McGovern: Well, Gary Hart was terrific as a campaign manager. I'm not at all sure I would have won that nomination without that great grassroots organization that Gary built.

McGovern's time on Iowa soil was meager by the standard set by dozens of politicians only years later.

McGovern: When you're out there it's kind of lonely. You're walking around looking for somebody to shake hands with. In Iowa, even a junior Senator from South Dakota with very little money, had a chance.

Stock broker Lonnie Beerma and his wife Faye, both supporters of George McGovern, trying hard to understand the mechanics of the reform rules, which some had thought would require a Ph.D. in math.
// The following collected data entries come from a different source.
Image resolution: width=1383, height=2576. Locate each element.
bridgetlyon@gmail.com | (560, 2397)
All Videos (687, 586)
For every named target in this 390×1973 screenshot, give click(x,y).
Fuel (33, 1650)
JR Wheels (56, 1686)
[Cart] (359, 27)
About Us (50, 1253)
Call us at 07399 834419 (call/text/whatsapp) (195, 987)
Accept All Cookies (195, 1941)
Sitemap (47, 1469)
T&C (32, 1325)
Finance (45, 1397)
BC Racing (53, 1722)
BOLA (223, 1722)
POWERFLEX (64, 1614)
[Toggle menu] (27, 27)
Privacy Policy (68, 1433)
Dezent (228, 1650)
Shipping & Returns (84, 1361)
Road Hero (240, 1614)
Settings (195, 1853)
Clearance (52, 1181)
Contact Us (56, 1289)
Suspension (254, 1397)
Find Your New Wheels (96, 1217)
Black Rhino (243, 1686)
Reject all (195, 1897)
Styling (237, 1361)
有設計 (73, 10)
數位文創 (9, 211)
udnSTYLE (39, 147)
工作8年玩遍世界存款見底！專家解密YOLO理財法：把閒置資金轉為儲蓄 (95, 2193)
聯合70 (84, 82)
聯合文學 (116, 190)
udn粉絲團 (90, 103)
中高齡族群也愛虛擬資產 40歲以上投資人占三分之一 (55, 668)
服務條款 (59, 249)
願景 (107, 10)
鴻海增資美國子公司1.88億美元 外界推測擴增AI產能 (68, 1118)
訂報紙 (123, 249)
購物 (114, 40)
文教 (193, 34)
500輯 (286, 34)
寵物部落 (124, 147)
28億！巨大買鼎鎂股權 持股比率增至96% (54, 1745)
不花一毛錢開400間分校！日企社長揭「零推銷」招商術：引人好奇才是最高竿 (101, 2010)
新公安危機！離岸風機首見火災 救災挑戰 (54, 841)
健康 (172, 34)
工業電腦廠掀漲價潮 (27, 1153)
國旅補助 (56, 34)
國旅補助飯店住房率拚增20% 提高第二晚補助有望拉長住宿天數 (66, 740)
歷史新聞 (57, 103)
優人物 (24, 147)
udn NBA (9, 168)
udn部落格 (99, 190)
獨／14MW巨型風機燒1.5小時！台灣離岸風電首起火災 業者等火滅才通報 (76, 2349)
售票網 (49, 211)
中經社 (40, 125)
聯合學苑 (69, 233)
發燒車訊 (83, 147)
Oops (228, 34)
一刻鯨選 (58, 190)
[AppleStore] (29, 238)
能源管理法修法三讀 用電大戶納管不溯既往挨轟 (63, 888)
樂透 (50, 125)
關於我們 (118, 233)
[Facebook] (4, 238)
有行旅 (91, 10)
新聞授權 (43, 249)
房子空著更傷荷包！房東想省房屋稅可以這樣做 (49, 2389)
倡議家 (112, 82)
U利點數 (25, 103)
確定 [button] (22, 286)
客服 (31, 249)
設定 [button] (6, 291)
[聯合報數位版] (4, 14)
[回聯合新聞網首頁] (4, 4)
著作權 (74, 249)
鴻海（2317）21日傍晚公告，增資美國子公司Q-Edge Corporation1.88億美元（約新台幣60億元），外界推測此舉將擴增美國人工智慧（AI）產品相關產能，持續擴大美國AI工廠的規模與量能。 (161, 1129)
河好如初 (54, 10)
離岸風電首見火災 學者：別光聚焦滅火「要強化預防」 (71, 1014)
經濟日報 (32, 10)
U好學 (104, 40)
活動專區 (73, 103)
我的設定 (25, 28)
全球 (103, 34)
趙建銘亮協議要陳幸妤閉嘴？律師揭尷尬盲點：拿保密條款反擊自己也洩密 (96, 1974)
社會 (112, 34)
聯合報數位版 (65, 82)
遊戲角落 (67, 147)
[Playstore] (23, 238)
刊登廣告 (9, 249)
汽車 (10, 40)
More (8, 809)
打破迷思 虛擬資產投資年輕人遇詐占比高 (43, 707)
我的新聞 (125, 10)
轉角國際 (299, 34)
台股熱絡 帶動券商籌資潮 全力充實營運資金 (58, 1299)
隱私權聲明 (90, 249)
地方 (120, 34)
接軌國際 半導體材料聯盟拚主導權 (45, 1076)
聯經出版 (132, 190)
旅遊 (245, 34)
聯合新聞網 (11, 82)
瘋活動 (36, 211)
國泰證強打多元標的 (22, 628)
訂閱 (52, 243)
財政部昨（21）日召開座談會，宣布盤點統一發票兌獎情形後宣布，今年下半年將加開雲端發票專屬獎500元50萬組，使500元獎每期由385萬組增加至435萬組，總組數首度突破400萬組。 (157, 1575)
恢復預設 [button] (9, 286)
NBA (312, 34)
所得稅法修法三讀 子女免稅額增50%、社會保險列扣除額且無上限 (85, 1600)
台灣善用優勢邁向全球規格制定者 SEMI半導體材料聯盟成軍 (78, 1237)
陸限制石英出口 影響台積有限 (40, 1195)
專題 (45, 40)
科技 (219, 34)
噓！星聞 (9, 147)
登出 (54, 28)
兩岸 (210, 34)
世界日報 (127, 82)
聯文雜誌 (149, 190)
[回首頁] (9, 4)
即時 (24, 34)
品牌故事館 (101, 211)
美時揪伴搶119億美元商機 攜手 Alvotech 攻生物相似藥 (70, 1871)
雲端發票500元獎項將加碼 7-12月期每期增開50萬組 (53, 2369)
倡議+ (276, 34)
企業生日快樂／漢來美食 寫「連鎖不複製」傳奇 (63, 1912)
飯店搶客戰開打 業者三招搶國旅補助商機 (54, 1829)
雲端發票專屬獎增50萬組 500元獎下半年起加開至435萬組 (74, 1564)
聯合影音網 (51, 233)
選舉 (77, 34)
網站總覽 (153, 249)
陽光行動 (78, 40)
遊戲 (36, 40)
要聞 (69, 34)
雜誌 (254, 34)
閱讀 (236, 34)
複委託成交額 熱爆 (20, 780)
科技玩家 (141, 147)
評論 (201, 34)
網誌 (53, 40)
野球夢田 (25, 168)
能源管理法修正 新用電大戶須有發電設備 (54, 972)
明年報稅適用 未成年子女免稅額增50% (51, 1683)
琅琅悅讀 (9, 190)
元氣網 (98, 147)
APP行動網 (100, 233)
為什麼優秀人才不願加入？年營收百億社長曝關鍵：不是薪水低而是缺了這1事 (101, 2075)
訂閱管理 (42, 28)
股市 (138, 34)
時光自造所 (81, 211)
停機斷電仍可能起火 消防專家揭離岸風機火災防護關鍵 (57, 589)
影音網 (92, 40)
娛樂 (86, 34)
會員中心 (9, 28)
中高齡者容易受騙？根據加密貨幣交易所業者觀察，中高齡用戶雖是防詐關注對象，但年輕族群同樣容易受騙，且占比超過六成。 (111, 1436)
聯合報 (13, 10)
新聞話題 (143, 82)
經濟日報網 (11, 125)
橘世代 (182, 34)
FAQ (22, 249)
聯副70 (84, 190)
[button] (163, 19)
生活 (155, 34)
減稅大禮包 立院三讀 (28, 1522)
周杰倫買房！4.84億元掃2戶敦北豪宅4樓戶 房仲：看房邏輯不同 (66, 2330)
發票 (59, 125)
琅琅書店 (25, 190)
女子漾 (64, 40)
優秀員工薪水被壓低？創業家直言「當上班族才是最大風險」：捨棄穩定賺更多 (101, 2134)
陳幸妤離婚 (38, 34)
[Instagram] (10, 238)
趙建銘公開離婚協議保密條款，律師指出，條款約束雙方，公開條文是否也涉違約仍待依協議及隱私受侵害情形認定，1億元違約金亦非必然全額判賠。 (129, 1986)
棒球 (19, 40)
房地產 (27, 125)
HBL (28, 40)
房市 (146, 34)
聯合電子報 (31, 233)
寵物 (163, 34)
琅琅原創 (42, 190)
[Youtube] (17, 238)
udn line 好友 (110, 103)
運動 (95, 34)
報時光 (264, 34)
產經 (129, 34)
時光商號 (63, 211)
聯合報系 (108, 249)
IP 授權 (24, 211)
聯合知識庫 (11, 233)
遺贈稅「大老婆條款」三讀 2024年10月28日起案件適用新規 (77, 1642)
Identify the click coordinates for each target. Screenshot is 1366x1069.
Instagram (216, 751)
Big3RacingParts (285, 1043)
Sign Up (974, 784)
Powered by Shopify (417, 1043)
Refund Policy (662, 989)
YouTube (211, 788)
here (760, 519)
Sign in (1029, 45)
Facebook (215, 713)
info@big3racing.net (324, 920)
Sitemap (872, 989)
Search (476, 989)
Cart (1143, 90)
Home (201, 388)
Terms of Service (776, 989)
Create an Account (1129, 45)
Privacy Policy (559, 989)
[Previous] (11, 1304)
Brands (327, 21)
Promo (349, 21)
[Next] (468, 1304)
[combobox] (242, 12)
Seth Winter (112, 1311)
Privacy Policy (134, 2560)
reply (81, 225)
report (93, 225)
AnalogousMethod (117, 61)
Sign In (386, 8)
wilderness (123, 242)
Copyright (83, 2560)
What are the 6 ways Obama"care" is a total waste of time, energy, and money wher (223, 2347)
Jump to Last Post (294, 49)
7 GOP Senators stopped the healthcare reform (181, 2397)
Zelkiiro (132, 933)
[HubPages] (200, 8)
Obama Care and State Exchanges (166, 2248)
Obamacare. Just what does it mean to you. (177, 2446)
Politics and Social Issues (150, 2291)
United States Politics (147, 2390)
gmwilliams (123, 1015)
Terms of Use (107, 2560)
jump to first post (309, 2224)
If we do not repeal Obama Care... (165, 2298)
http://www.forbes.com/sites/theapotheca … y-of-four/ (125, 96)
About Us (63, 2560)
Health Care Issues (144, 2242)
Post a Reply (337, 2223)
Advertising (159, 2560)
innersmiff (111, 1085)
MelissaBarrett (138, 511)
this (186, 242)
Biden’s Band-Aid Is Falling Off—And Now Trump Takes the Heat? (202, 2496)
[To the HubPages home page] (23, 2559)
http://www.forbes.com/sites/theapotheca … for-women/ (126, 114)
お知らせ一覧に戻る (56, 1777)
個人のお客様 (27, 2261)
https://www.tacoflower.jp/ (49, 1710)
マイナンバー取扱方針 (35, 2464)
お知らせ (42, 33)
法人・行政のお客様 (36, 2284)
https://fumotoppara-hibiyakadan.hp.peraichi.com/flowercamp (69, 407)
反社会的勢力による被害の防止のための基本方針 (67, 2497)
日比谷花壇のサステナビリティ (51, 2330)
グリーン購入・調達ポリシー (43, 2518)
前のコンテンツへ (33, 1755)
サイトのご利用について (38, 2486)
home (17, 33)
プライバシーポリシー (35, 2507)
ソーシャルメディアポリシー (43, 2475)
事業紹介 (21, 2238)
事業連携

Hart: But I don't think any other campaign really understood how doing well in Iowa before New Hampshire could reposition candidates and George McGovern was very low in the polls.

8:00, 4515 Wakonda Parkway, Des Moines, Iowa. Democratic voters in this middle income 87th precinct are coming to the home of Mrs. Ellen Sisio, here to begin the four-month long procedure of selecting delegates to the National Democratic Convention.

On caucus night 1972, McGovern, considered a long shot to even contend for his party's nomination, placed second behind national front-runner Muskie.

McGovern: We didn't fully realize it until we saw the news coverage on the results.

A dozen reporters were alongside Iowa Democratic Party staff Richard Bender, ready to file for the night.

Bender: One of those dozen reporters or so was Johnny Apple of the New York Times who wrote a big story in the New York Times, which was picked up by the national TV folks, and it was a big deal. But we didn't, you know, before that we had no idea this would happen.

McGovern: It was the first time that a headline from an election appeared with me in the sub-head saying, George McGovern came in a strong second.

McGovern would use the Iowa momentum, and Muskie's own mistakes, to claim the 1972 democratic nomination. He would ultimately lose to President Richard Nixon in an epic landslide. But the seeds of an Iowa caucus moment had been sewn for the next man in.